Caution: Road curves ahead

     Well, God is throwing me a curve right now. Make that a lot of curves. First off, It's been 6 months and I've only been able to raise $900 towards my CMI fund. I guess I thought it would be higher by now. Anyway, that leaves me with $4000 to raise in the next 6 months. Lots of time to be faithful and continue on.

     Second, there's been some progress on the whole "Stained Glass Door" topic. A bunch of times popped up where it seemed like God was saying, "Open it." but He wasn't. Maybe it was a test to see if I would rely on Him completely for the right timing. And then there was some analogies I posted in my gmail status, and one of my friends started talking to me about it, not noticing that the analogy was about them. It is so very hard to discuss a secret with the person the secret is about.

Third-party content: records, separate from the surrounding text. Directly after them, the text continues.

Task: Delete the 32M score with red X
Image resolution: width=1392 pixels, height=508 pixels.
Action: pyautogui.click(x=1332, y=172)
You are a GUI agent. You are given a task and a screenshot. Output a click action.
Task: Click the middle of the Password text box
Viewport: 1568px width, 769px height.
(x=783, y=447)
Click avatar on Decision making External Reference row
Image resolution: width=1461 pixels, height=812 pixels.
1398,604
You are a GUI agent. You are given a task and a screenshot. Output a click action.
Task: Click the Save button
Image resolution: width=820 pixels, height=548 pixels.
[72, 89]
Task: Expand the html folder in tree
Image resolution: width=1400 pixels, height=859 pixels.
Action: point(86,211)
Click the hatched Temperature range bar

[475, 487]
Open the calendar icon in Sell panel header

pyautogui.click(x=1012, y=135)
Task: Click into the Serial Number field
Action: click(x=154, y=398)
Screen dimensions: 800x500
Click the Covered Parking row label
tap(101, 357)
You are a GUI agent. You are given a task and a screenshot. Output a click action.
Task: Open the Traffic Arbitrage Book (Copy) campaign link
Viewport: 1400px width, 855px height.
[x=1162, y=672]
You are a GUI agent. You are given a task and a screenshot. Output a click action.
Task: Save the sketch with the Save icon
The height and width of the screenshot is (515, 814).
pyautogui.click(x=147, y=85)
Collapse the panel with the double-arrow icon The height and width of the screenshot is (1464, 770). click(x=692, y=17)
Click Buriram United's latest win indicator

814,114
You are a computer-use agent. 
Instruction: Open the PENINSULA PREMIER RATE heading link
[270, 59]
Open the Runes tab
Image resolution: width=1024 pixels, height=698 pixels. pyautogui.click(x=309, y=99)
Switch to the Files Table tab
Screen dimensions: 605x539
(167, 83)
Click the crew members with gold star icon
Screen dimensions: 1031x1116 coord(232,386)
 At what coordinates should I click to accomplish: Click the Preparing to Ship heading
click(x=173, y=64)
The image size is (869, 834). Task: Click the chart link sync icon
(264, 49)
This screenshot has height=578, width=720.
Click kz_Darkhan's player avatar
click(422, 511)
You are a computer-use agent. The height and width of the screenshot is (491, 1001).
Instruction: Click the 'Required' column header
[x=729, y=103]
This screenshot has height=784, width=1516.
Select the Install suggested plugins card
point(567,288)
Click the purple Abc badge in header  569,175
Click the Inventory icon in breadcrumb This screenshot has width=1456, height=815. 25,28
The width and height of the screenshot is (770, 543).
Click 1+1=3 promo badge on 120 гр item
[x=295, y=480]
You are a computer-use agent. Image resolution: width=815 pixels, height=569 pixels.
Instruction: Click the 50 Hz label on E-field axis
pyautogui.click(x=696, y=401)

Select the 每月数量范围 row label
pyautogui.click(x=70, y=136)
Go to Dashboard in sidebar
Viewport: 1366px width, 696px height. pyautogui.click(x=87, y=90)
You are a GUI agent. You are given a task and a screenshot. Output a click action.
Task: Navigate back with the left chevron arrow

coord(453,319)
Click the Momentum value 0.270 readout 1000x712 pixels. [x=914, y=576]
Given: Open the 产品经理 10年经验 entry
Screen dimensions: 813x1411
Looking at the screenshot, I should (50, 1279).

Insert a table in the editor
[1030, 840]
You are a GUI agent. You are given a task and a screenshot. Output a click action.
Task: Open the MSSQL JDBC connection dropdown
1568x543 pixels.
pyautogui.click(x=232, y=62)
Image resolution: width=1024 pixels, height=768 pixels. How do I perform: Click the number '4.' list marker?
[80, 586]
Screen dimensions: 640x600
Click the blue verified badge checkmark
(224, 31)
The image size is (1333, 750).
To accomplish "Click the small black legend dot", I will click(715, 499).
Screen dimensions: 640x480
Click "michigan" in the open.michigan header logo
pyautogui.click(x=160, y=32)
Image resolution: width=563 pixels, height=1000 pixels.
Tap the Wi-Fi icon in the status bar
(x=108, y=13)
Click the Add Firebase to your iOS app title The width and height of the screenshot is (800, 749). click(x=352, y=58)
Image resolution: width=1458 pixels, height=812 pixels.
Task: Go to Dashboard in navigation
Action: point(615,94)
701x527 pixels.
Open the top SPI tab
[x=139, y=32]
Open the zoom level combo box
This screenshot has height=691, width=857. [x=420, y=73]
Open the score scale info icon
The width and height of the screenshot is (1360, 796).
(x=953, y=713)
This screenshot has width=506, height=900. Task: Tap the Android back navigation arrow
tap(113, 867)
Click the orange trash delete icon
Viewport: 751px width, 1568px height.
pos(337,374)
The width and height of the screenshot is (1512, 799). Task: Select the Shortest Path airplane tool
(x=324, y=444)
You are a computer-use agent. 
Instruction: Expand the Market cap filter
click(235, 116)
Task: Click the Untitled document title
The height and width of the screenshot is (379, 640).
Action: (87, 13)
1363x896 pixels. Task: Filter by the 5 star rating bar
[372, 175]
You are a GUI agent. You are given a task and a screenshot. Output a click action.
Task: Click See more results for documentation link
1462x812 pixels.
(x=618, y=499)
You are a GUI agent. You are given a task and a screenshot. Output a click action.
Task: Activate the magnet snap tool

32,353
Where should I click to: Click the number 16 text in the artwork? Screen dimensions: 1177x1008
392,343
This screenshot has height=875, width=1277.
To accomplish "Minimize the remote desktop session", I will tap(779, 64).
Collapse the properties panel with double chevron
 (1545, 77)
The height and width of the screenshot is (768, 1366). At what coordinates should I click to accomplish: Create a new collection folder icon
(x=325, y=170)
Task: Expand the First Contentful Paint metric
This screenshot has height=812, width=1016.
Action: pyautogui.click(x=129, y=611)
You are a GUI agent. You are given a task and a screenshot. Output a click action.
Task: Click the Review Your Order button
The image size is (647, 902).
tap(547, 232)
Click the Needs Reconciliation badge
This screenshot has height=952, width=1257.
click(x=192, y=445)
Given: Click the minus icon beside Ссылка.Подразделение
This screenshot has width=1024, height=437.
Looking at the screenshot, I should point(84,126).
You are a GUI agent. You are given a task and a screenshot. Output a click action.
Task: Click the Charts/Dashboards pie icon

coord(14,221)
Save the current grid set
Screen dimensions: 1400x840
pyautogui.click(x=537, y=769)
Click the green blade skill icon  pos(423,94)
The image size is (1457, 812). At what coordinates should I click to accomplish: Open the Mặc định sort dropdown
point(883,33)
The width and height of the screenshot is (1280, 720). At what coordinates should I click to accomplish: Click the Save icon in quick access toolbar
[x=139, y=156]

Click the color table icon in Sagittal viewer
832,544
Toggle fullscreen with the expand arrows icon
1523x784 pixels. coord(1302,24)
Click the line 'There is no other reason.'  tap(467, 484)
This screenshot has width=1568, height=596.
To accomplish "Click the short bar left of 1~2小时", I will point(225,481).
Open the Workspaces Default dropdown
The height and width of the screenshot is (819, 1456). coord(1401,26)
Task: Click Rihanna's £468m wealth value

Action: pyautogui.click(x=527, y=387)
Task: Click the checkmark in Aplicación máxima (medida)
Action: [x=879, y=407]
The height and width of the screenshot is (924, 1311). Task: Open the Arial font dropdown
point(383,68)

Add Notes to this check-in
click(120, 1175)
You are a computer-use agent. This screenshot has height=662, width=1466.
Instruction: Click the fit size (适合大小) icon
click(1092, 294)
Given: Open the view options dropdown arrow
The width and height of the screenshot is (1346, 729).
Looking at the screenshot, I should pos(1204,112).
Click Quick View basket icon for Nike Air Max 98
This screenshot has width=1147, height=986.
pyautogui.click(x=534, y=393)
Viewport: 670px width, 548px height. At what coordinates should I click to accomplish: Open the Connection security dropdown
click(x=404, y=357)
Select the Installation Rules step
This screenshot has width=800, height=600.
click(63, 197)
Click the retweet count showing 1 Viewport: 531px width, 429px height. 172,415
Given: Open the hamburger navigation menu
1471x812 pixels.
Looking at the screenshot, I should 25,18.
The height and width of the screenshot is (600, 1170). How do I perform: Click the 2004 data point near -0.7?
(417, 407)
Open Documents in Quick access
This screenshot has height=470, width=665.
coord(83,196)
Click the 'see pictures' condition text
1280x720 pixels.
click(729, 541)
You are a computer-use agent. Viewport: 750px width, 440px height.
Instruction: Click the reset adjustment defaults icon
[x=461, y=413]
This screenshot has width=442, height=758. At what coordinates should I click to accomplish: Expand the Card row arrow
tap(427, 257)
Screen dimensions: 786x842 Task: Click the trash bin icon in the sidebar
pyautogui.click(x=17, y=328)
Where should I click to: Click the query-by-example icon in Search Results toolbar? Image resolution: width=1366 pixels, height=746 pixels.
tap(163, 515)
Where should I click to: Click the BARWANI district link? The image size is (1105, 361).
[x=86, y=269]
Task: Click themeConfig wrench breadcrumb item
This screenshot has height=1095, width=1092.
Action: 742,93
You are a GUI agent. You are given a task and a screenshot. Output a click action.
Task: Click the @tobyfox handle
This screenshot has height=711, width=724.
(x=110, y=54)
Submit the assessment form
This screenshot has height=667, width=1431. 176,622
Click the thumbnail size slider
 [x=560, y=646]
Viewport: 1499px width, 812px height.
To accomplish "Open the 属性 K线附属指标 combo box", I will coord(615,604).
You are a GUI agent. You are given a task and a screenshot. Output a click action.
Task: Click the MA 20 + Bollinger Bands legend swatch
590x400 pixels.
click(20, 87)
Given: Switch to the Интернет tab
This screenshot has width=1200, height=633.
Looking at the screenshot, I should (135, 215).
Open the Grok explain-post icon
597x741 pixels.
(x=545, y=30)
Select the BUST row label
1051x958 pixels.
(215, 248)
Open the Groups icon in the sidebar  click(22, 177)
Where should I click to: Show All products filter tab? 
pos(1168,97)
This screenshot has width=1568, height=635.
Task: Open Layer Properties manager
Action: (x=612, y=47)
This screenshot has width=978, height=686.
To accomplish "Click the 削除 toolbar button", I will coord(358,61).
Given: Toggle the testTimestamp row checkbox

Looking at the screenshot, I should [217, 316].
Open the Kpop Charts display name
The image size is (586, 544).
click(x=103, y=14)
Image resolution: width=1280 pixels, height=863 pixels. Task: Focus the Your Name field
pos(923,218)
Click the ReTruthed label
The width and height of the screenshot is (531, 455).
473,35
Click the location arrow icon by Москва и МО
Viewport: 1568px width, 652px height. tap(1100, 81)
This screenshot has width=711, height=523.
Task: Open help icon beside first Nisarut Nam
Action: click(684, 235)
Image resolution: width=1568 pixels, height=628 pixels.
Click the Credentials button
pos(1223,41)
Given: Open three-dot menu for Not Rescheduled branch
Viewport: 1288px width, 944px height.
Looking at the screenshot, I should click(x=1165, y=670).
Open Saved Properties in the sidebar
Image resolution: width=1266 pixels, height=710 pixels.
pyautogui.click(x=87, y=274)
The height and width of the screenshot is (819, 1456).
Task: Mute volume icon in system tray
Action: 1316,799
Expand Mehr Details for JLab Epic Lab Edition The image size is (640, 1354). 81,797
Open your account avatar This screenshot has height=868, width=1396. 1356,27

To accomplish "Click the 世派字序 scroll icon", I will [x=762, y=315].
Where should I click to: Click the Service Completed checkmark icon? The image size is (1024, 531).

     Third, (though maybe it should be fourth) my teaching team at my church has been cut in half. At my church, we usually have two teaching groups for each class. The schedule then rotates per week depending on whose teaching. What this means is: on week 1 Team A teaches, week 2 Team B teaches, week 3 Team A teaches etc. However, the couple that was teaching as part of "Team B" had to step down for reasons unknown to me and now I'm teaching every week. Not that I don't like the idea, it fits perfectly with what I'm doing with CEF clubs, but it makes life a little more hectic. As well, my team of helpers (my family) only helps out every other week (So they would be Team A helpers). The helpers from Team B are still there for Team B weeks, but I still have an open spot to fill, since we only have 3 out of 4 helpers. I have a friend who loves working with kids, and she said she wanted to help, but currently whether she will help or not is up in the air.

     It may not seem like much, but the amount of thought that goes into everything I just mentioned is really huge. But of course, God is in control and never ceases to show me where to go. Hopefully, my enormous amount of thinking doesn't block out God's attempts to show me His will.